> EXTRACTED TEXT:
Therefore, the optical ranging device with improved ranging precision can be provided by using the laser emitter in which unintended light emission from a laser diode is suppressed.

The following describes multiple embodiments with reference to the drawings. Hereinafter, in the respective embodiments, substantially the same configurations are denoted by identical symbols, and repetitive description will be omitted.

FIRST EMBODIMENT

The following describes an optical ranging apparatus 100 according to a first embodiment.

(Structure of Optical Ranging Apparatus)

The optical ranging apparatus 100 illustrated in FIG. 1 detects a distance to an object OB by emitting laser light IL and receiving reflection light RL reflected by the object OB. The optical ranging apparatus 100 may be adapted to, for example, a vehicle. In the present embodiment, the optical ranging apparatus 100 is a Light Detection and Ranging (LiDAR) apparatus. The optical ranging apparatus 100 includes a laser emitter 10, a scanner 20, a light receiver 30 and a controller 60. The laser emitter 10 emits laser light IL for ranging. The ranging may also be referred to as distance measurement. The laser light IL may also be referred to as a laser beam.

The controller 60 includes a computer including, for example, a CPU and a memory. The controller 60 controls the operations of the laser emitter 10, the scanner 20 and the light receiver 30. The controller 60 further includes a calculator 62. The calculator 62 calculates the distance to the object OB. The calculator 62 may be operated by the CPU executing a program stored in the memory, or may be operated by an electronic circuit.

The laser emitter 10 includes a laser diode LD for emitting pulsed laser light IL. The laser light IL emitted from the laser diode LD is collimated by a collimating lens (not shown) and enters the scanner 20.

The scanner 20 scans the laser light IL within a predetermined measurement range MR. The scanner 20 includes a mirror 21 and a rotary solenoid (not shown). The mirror 21 reflects the laser light IL, and the rotary solenoid drives the mirror 21. The rotary solenoid repeats a normal rotation and a reverse rotation within a predetermined angle range, so that the laser light IL is scanned within the measurement range MR.

The light receiver 30 receives reflection light RL reflected by the object OB to which the laser light IL is emitted from the laser diode LD. The light receiver 30 outputs a detection signal according to the intensity of the received light to the calculator 62.

The calculator 62 calculates the distance to the object OB by adopting the detection signal received from the light receiver 30. The calculator 62 calculates a distance to the object OB by adopting time of flight (TOF) being a time measured from a moment where the laser light is emitted until a moment where the reflection light is received.

(Circuitry Structure of Laser Emitter)

> INFORMATION GIVEN:
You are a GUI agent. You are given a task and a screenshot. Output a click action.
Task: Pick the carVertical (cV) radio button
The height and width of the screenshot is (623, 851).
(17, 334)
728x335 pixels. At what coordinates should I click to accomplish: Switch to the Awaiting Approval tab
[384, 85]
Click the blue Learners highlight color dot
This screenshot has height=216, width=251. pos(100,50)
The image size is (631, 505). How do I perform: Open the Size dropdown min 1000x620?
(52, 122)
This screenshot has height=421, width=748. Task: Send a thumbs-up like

--

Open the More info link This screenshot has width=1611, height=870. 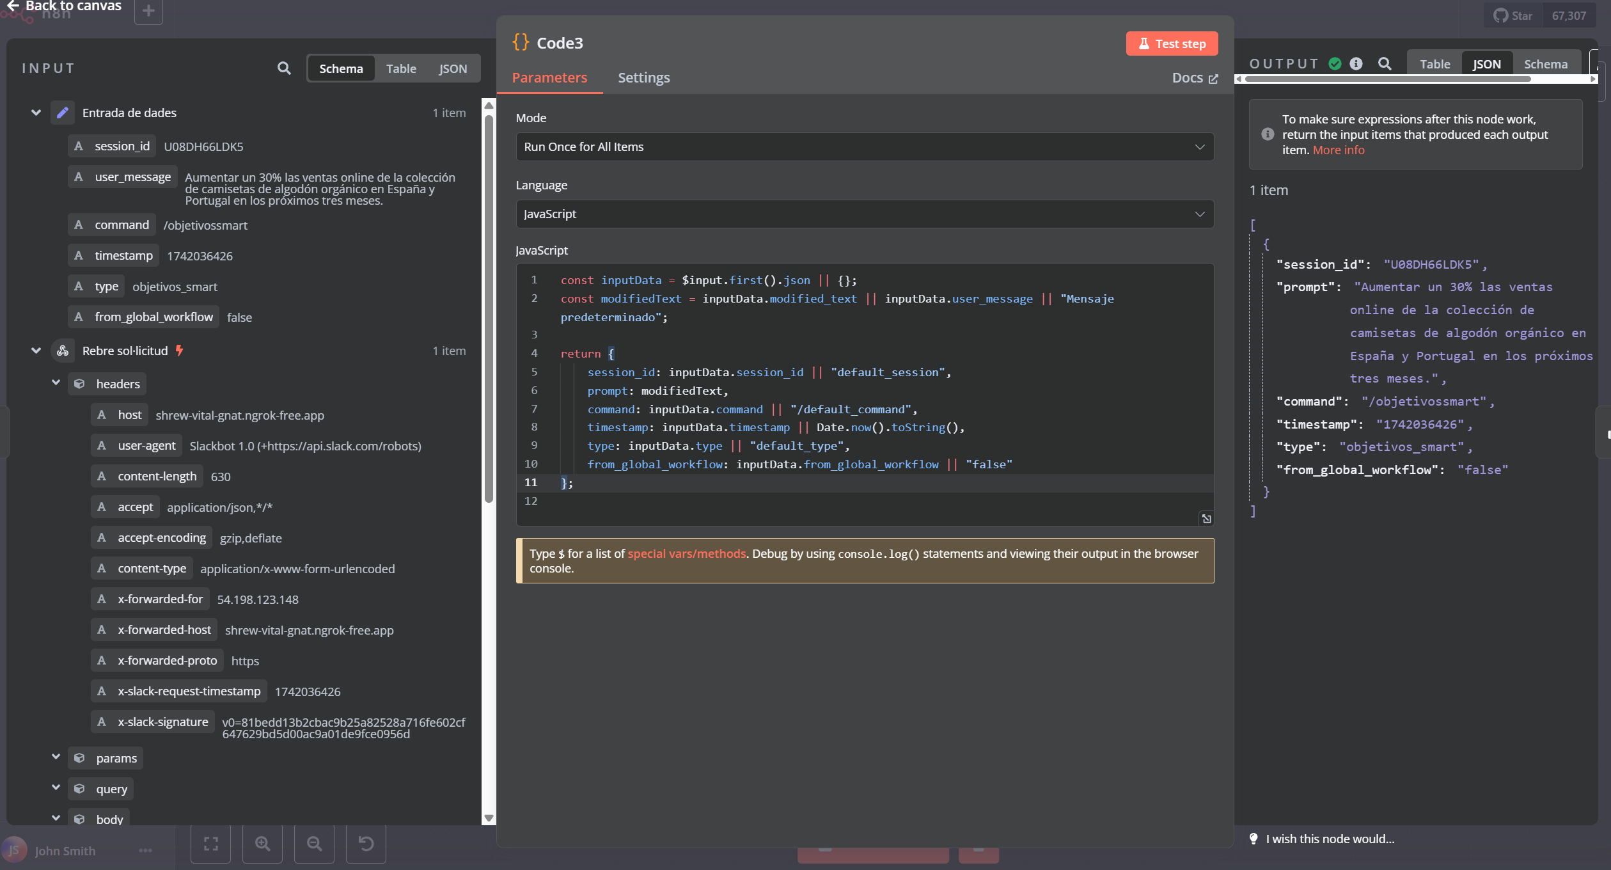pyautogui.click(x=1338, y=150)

> WRITTEN TASK 1: Based on the text about the optical ranging apparatus, are these statements correct? Answer yes or no for each, quoting the words that decide it. (a) The mirror in the scanner is driven by a rotary solenoid. (b) The calculator can be operated only by the CPU executing a program. (c) The light receiver sends its detection signal to the scanner.
> WRITTEN TASK 2: Give a continuation of the text about the optical ranging apparatus, beginning after its final line.

> RESPONSE 1:
(a) Yes: "the rotary solenoid drives the mirror 21."
(b) No: "The calculator 62 may be operated by the CPU executing a program stored in the memory, or may be operated by an electronic circuit."
(c) No: "The light receiver 30 outputs a detection signal according to the intensity of the received light to the calculator 62."

> RESPONSE 2:
As shown in FIG. 2, the laser emitter 10 includes a DC power supply V1, a booster circuit 11, a drive circuit 12, a second diode D2, and a light emission driver 13. The booster circuit 11 boosts a DC voltage supplied by the DC power supply V1. The booster circuit 11 includes a coil L1, a first diode D1, a first switch Q1, and a capacitor C1. The first switch Q1 switches between a conductive state and a non-conductive state of the coil L1. The first diode D1 is connected in forward bias to the DC power supply V1 to allow a current flow in a forward direction. In the present embodiment, the coil L1 and the first diode D1 are connected in series to form a first series connector DC1. In the present embodiment, the coil L1 and the first diode D1 are connected in the order of the coil L1 and the first diode D1 from the positive electrode to the negative electrode of the DC power supply V1. An end of the first series connector DC1 is connected to the positive electrode of the DC power supply V1. A capacitor C1 is connected between another end of the first series connector DC1 and the negative electrode of the DC power supply V1.

The second diode D2 is connected in series with the first switch Q1, and is connected in forward bias to the DC power supply V1. In the present embodiment, a connector in which the second diode D2 and the first switch Q1 are connected in series is connected in parallel to the capacitor C1. That is, the second diode D2 and the first switch Q1 are connected between the other end of the first series connector DC1 and the negative electrode of the DC power supply V1. In the present embodiment, the second diode D2 and the first switch Q1 are connected in the order of the second diode D2 and the first switch Q1 from the positive electrode to the negative electrode of the DC power supply V1.

The drive circuit 12 includes a laser diode LD and a second switch Q2. The laser diode LD is supplied by a voltage raised by the booster circuit 11. The second switch Q2 is adopted for executing switchover between the conductive state and the non-conductive state. A connector in which the laser diode LD and the second switch Q2 are connected in series is connected in parallel to the capacitor C1. In the present embodiment, the second switch Q2 and the laser diode LD are connected in the order of the second switch Q2 and the laser diode LD from the positive electrode to the negative electrode of the DC power supply V1. The negative electrode of the DC power supply V1 is connected to the ground. The light emission driver 13 is operated by an electronic circuit, and controls the booster circuit 11 and the drive circuit 12.

In the present embodiment, each of the second switch Q2 and the first switch Q1 is an N-channel insulated gate field effect transistor (IGFET). The gate of the first switch Q1 receives a first gate signal SG1 output from the light emission driver 13. The gate of the second switch Q2 receives a second gate signal SG2 output from the light emission driver 13.

The first switch Q1 switches the coil L1 between the conductive state and the non-conductive state, so that the capacitor voltage VC, which is the voltage of the capacitor C1, becomes higher than the DC voltage of the DC power supply V1. When the second switch Q2 is turned on, the charge accumulated in the capacitor C1 is supplied to the laser diode LD, and the laser diode LD emits light.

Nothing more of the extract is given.